BEGIN SUPPLIED INFORMATION

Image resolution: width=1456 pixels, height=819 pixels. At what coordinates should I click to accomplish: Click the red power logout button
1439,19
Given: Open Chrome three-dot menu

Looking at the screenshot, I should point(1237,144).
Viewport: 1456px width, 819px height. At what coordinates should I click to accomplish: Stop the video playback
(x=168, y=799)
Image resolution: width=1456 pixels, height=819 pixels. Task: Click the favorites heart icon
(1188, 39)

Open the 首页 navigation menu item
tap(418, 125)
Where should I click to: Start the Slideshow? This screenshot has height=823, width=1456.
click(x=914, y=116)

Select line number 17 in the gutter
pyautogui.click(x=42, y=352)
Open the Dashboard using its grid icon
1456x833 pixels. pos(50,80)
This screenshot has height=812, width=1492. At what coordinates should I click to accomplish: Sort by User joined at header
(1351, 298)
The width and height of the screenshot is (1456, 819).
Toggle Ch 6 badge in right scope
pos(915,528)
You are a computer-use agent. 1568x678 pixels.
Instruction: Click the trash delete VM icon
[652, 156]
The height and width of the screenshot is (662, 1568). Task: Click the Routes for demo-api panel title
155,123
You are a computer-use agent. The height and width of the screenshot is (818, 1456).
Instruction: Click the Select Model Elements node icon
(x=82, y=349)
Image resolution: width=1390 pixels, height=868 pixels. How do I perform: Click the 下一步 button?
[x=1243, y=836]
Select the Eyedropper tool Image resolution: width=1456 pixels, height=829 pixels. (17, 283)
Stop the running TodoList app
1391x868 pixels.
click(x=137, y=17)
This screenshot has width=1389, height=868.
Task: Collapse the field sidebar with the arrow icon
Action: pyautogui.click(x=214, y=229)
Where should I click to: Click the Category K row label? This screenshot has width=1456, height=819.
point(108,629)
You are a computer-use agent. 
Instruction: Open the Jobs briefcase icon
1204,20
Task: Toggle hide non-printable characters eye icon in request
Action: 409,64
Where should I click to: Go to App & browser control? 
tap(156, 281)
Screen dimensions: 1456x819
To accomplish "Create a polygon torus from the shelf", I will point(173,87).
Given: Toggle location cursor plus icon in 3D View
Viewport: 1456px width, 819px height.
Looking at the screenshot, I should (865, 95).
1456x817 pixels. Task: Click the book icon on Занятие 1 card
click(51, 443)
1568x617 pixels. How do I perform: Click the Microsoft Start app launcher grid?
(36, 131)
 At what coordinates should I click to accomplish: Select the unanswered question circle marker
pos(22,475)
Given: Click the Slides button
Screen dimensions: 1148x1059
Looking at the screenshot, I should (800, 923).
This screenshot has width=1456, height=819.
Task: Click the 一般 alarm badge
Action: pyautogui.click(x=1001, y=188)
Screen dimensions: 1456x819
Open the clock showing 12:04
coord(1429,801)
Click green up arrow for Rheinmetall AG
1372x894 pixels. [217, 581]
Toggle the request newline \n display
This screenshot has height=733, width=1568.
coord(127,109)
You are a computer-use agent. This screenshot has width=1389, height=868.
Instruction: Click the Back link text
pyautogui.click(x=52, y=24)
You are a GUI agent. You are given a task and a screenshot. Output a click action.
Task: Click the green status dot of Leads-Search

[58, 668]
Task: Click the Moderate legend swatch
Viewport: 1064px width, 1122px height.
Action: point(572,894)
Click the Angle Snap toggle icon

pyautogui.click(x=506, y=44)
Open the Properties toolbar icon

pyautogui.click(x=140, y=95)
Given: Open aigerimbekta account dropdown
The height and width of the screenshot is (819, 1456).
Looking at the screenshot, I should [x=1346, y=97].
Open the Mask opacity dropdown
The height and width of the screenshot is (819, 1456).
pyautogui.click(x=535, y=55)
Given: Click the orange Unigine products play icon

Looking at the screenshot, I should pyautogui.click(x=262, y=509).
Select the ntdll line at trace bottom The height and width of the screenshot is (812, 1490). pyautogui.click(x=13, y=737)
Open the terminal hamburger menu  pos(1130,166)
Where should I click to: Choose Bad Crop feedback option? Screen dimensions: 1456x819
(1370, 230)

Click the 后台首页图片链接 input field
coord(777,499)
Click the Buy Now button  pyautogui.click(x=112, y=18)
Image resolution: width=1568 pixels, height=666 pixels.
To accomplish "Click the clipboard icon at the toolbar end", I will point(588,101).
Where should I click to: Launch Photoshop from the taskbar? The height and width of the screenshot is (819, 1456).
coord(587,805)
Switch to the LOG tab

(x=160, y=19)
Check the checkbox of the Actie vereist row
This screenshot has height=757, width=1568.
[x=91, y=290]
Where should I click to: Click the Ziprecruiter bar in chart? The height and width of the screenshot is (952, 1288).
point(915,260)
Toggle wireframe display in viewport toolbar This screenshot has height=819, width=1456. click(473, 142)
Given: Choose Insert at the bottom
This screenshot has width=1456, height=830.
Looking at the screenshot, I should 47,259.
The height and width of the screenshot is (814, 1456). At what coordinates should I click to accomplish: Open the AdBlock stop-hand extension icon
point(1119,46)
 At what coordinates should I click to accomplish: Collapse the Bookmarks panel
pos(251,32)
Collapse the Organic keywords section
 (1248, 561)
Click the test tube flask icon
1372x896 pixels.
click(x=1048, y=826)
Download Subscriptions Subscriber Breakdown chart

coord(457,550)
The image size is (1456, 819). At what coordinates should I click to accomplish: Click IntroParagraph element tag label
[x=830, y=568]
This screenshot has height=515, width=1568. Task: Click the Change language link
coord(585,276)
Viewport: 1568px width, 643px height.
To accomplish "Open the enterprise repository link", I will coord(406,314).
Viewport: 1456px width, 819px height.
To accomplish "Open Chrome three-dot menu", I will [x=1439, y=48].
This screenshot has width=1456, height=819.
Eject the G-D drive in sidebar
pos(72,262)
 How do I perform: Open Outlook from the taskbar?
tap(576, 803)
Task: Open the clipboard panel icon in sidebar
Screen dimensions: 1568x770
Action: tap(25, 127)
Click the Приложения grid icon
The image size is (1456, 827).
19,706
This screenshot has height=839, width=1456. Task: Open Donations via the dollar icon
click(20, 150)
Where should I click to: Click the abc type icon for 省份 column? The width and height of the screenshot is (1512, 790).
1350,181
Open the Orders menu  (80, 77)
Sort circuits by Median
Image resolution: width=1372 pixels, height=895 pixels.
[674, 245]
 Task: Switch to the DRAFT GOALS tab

END SUPPLIED INFORMATION

• [EXERCISE INSTRUCTIONS] The records above are to be copied out exactly, line for line.

• [EXPECTED OUTPUT]
Image resolution: width=1456 pixels, height=819 pixels. At what coordinates should I click to accomplish: Click the red power logout button
1439,19
Given: Open Chrome three-dot menu

Looking at the screenshot, I should point(1237,144).
Viewport: 1456px width, 819px height. At what coordinates should I click to accomplish: Stop the video playback
(x=168, y=799)
Image resolution: width=1456 pixels, height=819 pixels. Task: Click the favorites heart icon
(1188, 39)

Open the 首页 navigation menu item
tap(418, 125)
Where should I click to: Start the Slideshow? This screenshot has height=823, width=1456.
click(x=914, y=116)

Select line number 17 in the gutter
pyautogui.click(x=42, y=352)
Open the Dashboard using its grid icon
1456x833 pixels. pos(50,80)
This screenshot has height=812, width=1492. At what coordinates should I click to accomplish: Sort by User joined at header
(1351, 298)
The width and height of the screenshot is (1456, 819).
Toggle Ch 6 badge in right scope
pos(915,528)
You are a computer-use agent. 1568x678 pixels.
Instruction: Click the trash delete VM icon
[652, 156]
The height and width of the screenshot is (662, 1568). Task: Click the Routes for demo-api panel title
155,123
You are a computer-use agent. The height and width of the screenshot is (818, 1456).
Instruction: Click the Select Model Elements node icon
(x=82, y=349)
Image resolution: width=1390 pixels, height=868 pixels. How do I perform: Click the 下一步 button?
[x=1243, y=836]
Select the Eyedropper tool Image resolution: width=1456 pixels, height=829 pixels. (17, 283)
Stop the running TodoList app
1391x868 pixels.
click(x=137, y=17)
This screenshot has width=1389, height=868.
Task: Collapse the field sidebar with the arrow icon
Action: pyautogui.click(x=214, y=229)
Where should I click to: Click the Category K row label? This screenshot has width=1456, height=819.
point(108,629)
You are a computer-use agent. 
Instruction: Open the Jobs briefcase icon
1204,20
Task: Toggle hide non-printable characters eye icon in request
Action: 409,64
Where should I click to: Go to App & browser control? 
tap(156, 281)
Screen dimensions: 1456x819
To accomplish "Create a polygon torus from the shelf", I will point(173,87).
Given: Toggle location cursor plus icon in 3D View
Viewport: 1456px width, 819px height.
Looking at the screenshot, I should (865, 95).
1456x817 pixels. Task: Click the book icon on Занятие 1 card
click(51, 443)
1568x617 pixels. How do I perform: Click the Microsoft Start app launcher grid?
(36, 131)
 At what coordinates should I click to accomplish: Select the unanswered question circle marker
pos(22,475)
Given: Click the Slides button
Screen dimensions: 1148x1059
Looking at the screenshot, I should (800, 923).
This screenshot has width=1456, height=819.
Task: Click the 一般 alarm badge
Action: pyautogui.click(x=1001, y=188)
Screen dimensions: 1456x819
Open the clock showing 12:04
coord(1429,801)
Click green up arrow for Rheinmetall AG
1372x894 pixels. [217, 581]
Toggle the request newline \n display
This screenshot has height=733, width=1568.
coord(127,109)
You are a computer-use agent. This screenshot has width=1389, height=868.
Instruction: Click the Back link text
pyautogui.click(x=52, y=24)
You are a GUI agent. You are given a task and a screenshot. Output a click action.
Task: Click the green status dot of Leads-Search

[58, 668]
Task: Click the Moderate legend swatch
Viewport: 1064px width, 1122px height.
Action: point(572,894)
Click the Angle Snap toggle icon

pyautogui.click(x=506, y=44)
Open the Properties toolbar icon

pyautogui.click(x=140, y=95)
Given: Open aigerimbekta account dropdown
The height and width of the screenshot is (819, 1456).
Looking at the screenshot, I should [x=1346, y=97].
Open the Mask opacity dropdown
The height and width of the screenshot is (819, 1456).
pyautogui.click(x=535, y=55)
Given: Click the orange Unigine products play icon

Looking at the screenshot, I should pyautogui.click(x=262, y=509).
Select the ntdll line at trace bottom The height and width of the screenshot is (812, 1490). pyautogui.click(x=13, y=737)
Open the terminal hamburger menu  pos(1130,166)
Where should I click to: Choose Bad Crop feedback option? Screen dimensions: 1456x819
(1370, 230)

Click the 后台首页图片链接 input field
coord(777,499)
Click the Buy Now button  pyautogui.click(x=112, y=18)
Image resolution: width=1568 pixels, height=666 pixels.
To accomplish "Click the clipboard icon at the toolbar end", I will point(588,101).
Where should I click to: Launch Photoshop from the taskbar? The height and width of the screenshot is (819, 1456).
coord(587,805)
Switch to the LOG tab

(x=160, y=19)
Check the checkbox of the Actie vereist row
This screenshot has height=757, width=1568.
[x=91, y=290]
Where should I click to: Click the Ziprecruiter bar in chart? The height and width of the screenshot is (952, 1288).
point(915,260)
Toggle wireframe display in viewport toolbar This screenshot has height=819, width=1456. click(473, 142)
Given: Choose Insert at the bottom
This screenshot has width=1456, height=830.
Looking at the screenshot, I should 47,259.
The height and width of the screenshot is (814, 1456). At what coordinates should I click to accomplish: Open the AdBlock stop-hand extension icon
point(1119,46)
 At what coordinates should I click to accomplish: Collapse the Bookmarks panel
pos(251,32)
Collapse the Organic keywords section
 (1248, 561)
Click the test tube flask icon
1372x896 pixels.
click(x=1048, y=826)
Download Subscriptions Subscriber Breakdown chart

coord(457,550)
The image size is (1456, 819). At what coordinates should I click to accomplish: Click IntroParagraph element tag label
[x=830, y=568]
This screenshot has height=515, width=1568. Task: Click the Change language link
coord(585,276)
Viewport: 1568px width, 643px height.
To accomplish "Open the enterprise repository link", I will coord(406,314).
Viewport: 1456px width, 819px height.
To accomplish "Open Chrome three-dot menu", I will [x=1439, y=48].
This screenshot has width=1456, height=819.
Eject the G-D drive in sidebar
pos(72,262)
 How do I perform: Open Outlook from the taskbar?
tap(576, 803)
Task: Open the clipboard panel icon in sidebar
Screen dimensions: 1568x770
Action: tap(25, 127)
Click the Приложения grid icon
The image size is (1456, 827).
19,706
This screenshot has height=839, width=1456. Task: Open Donations via the dollar icon
click(20, 150)
Where should I click to: Click the abc type icon for 省份 column? The width and height of the screenshot is (1512, 790).
1350,181
Open the Orders menu  (80, 77)
Sort circuits by Median
Image resolution: width=1372 pixels, height=895 pixels.
[674, 245]
 Task: Switch to the DRAFT GOALS tab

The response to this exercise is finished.